Objective Feline calicivirus (FCV), feline parvovirus (FPV), and feline herpesvirus-1 (FHV-1) are common highly contagious and pathogenic pathogens. In this study, these three viruses in Guangzhou-Shenzhen region were investigated to elucidate their prevalence, genetic variations and evolutionary trends.

Method From October 2021 to June 2022, oropharyngeal, conjunctival, and anal swab samples were collected from clinically affected cats in animal hospitals, animal shelters and South China Agricultural University across Guangzhou and Shenzhen. Nucleic acids were extracted from these clinical specimens and subjected to one-step RT-PCR and conventional PCR for the detection of FCV, FPV, and FHV-1. Positive samples were further processed for gene amplification and sequencing. Nucleotide sequence similarity was analyzed using DNAStar, and phylogenetic trees were constructed with MEGA 7.0. Virus isolation was performed by inoculating FCV- and FHV-1-positive samples into Crandell-Rees feline kidney (CRFK) cells, followed by serial blind passages until cytopathic effects were observed. The isolated viral strains were then identified and characterized using PCR and electron microscopy.

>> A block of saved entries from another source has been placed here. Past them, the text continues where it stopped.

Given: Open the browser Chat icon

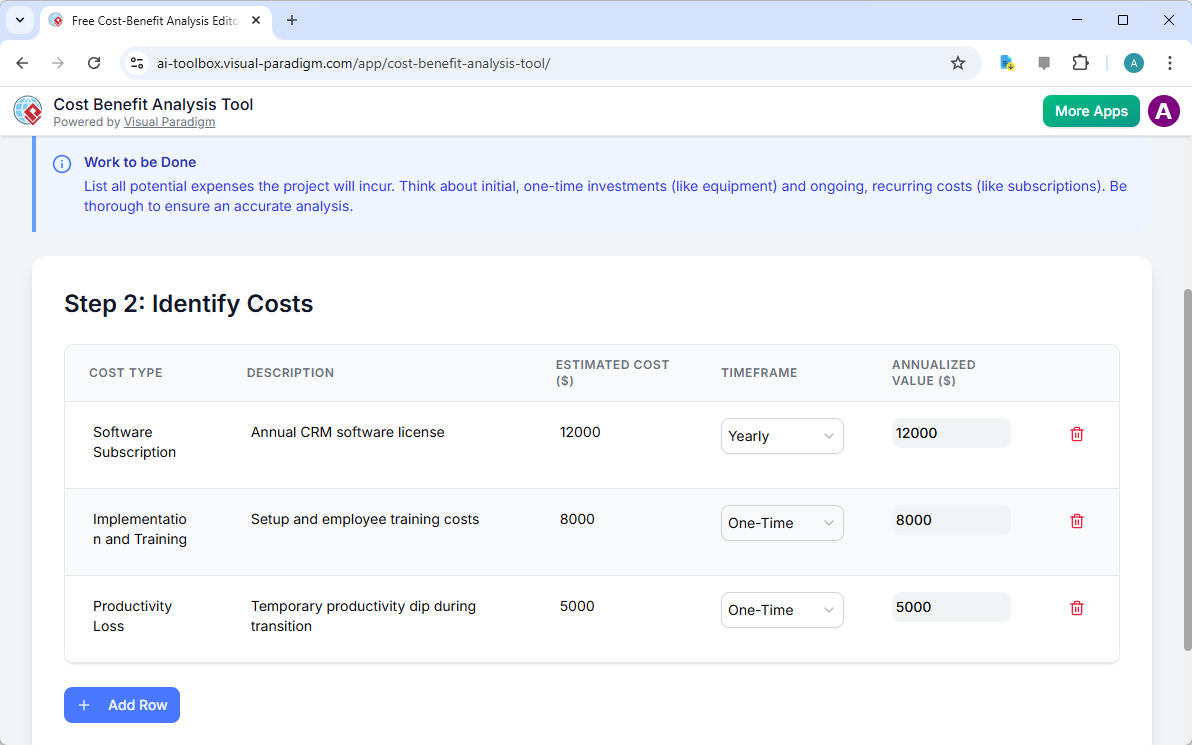Looking at the screenshot, I should pos(1043,62).

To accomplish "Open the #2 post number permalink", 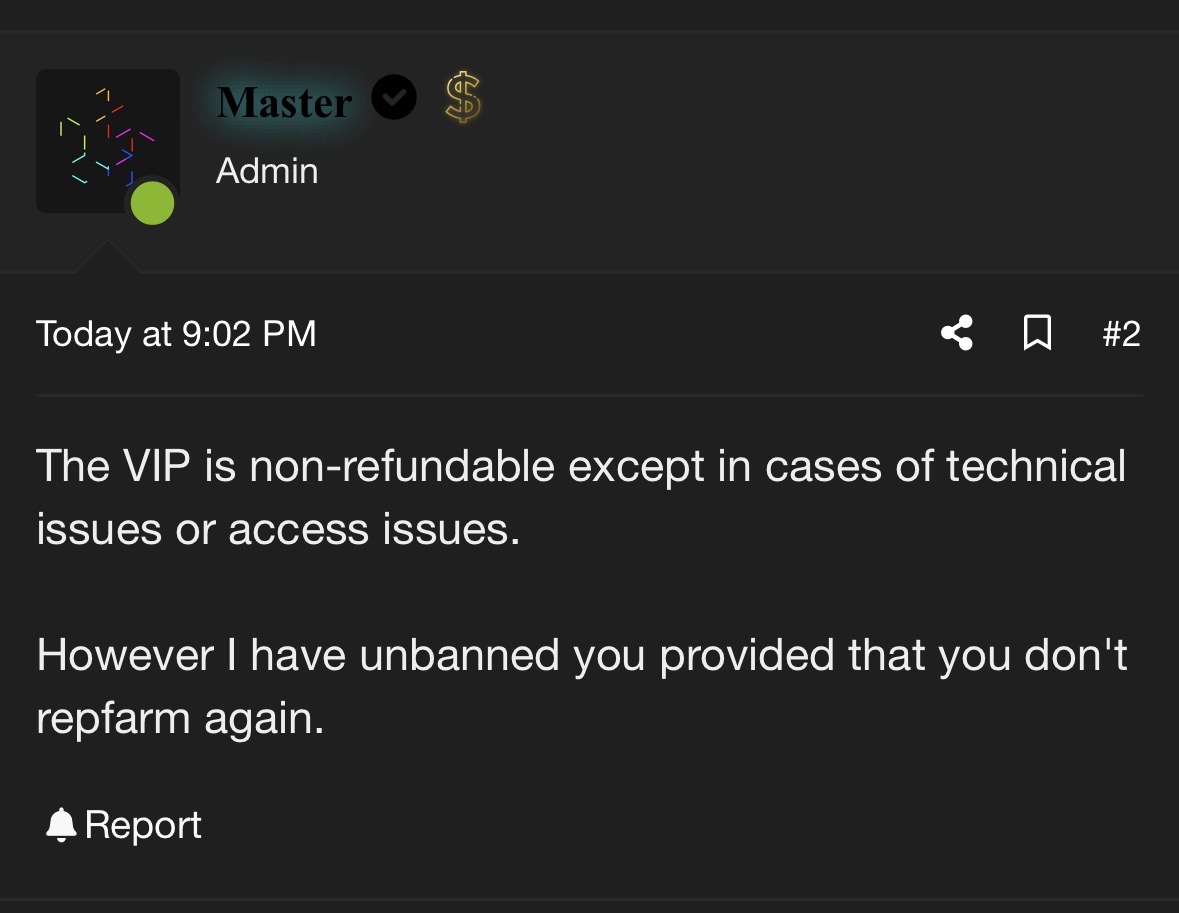I will pos(1121,333).
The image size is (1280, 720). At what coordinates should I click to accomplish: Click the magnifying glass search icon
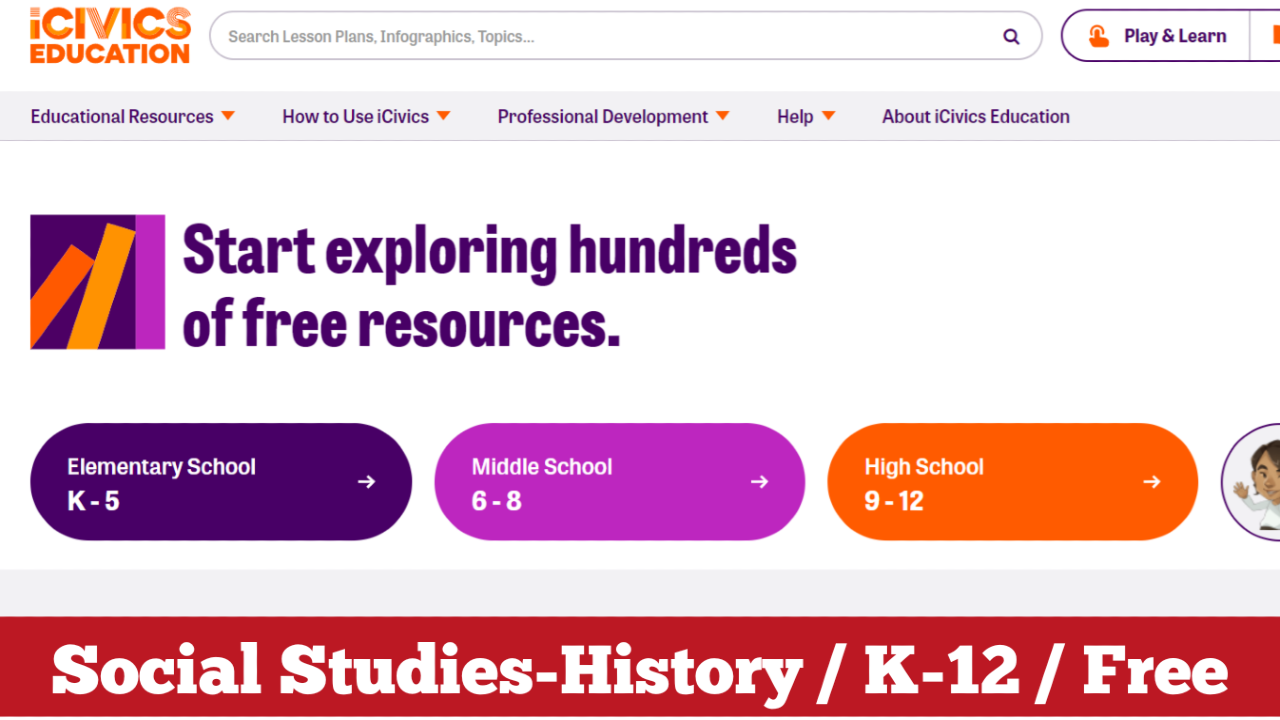point(1011,37)
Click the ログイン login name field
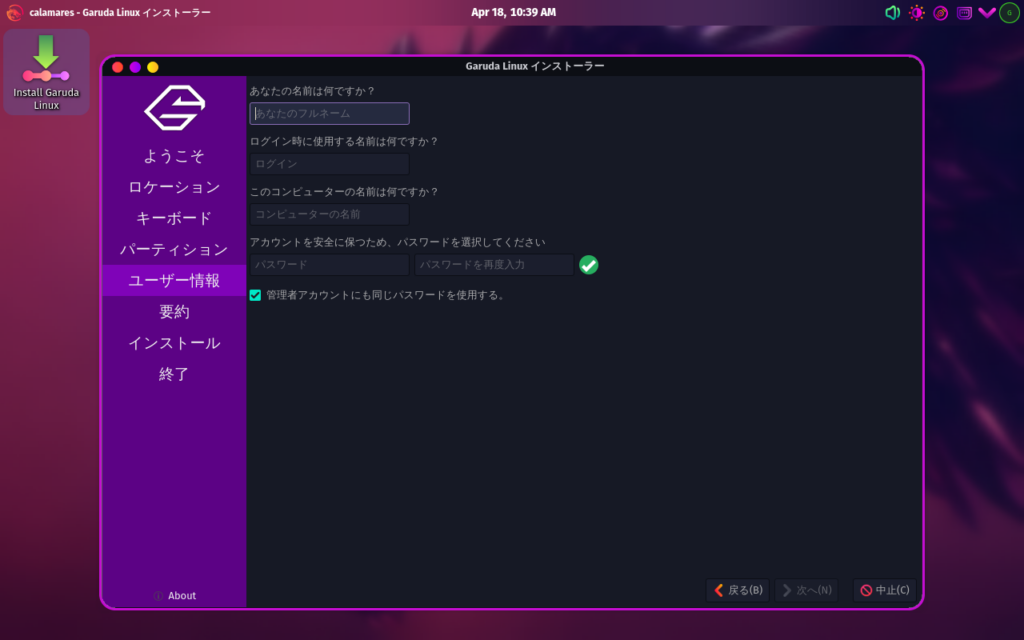 [x=329, y=164]
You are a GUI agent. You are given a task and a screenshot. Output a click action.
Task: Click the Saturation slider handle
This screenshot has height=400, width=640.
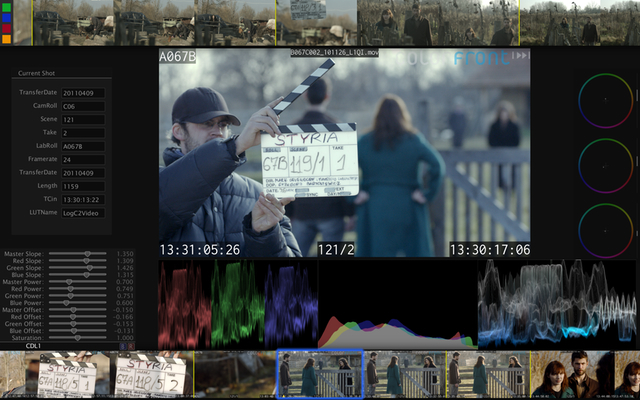[76, 338]
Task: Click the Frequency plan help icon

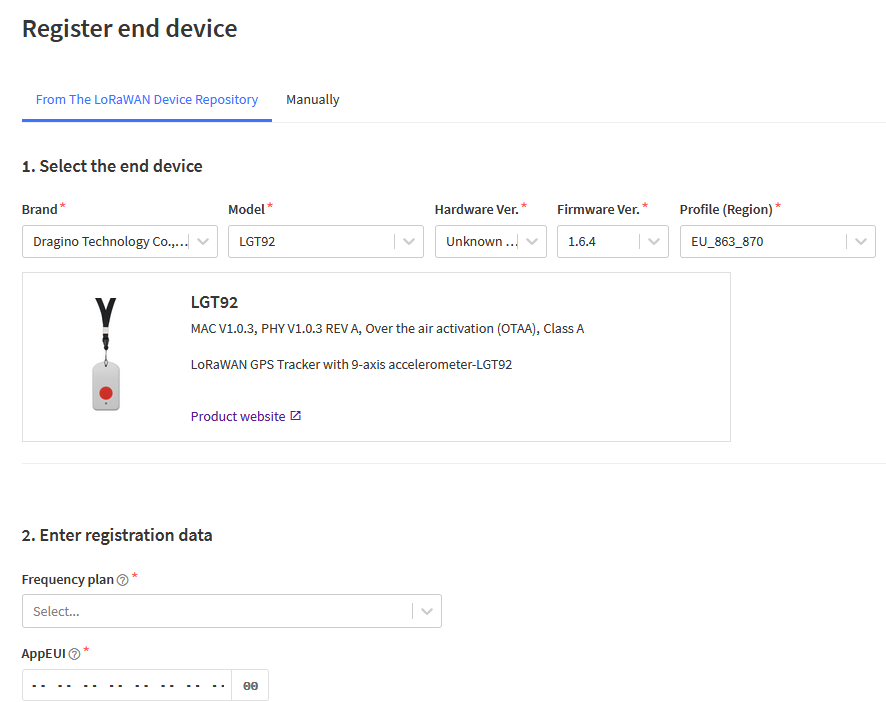Action: coord(122,580)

Result Among the 379 symptomatic cats, the infection rates for FPV, FCV, and FHV-1 were 22.16%, 19.00%, and 3.17%, respectively. Viral positivity showed no correlation with cat gender. The highest detection rates for FCV (63.89%) and FPV (58.33%) were observed in cats aged ≤6 months, while FHV-1 infections were most prevalent (66.67%) in cats aged ≥12 months. In cats vaccinated with Felocell 3^®, FCV, FHV-1, and FPV were still detected with positive rates of 75.00%, 75.00%, and 20.24%, respectively. A total of seven FCV strains, one FHV-1 strain, and two FPV strains were successfully isolated. Genomic analysis revealed 75.0%−87.5% nucleotide similarities between the seven FCV isolates and reference strains. Phylogenetic analysis classified the seven FCV isolates into two distinct clades: GZ-1-249 and GZ-1-184 clustered within GI, while the remaining five isolates belonged to GII. The 14 FPV VP2 sequences showed 97.4%−100.0% nucleotide similarities to reference strains, and all these sequences were clustered into a major phylogenetic branch with the Felocell 3^® vaccine strain M38246.1 (FPV USA Cu4).

Conclusion The results of this study enrich the epidemiological data of FCV, FPV and FHV-1, and enhance the understanding of the local prevalent variants, which will provide crucial support for the future development and optimization of regional vaccines.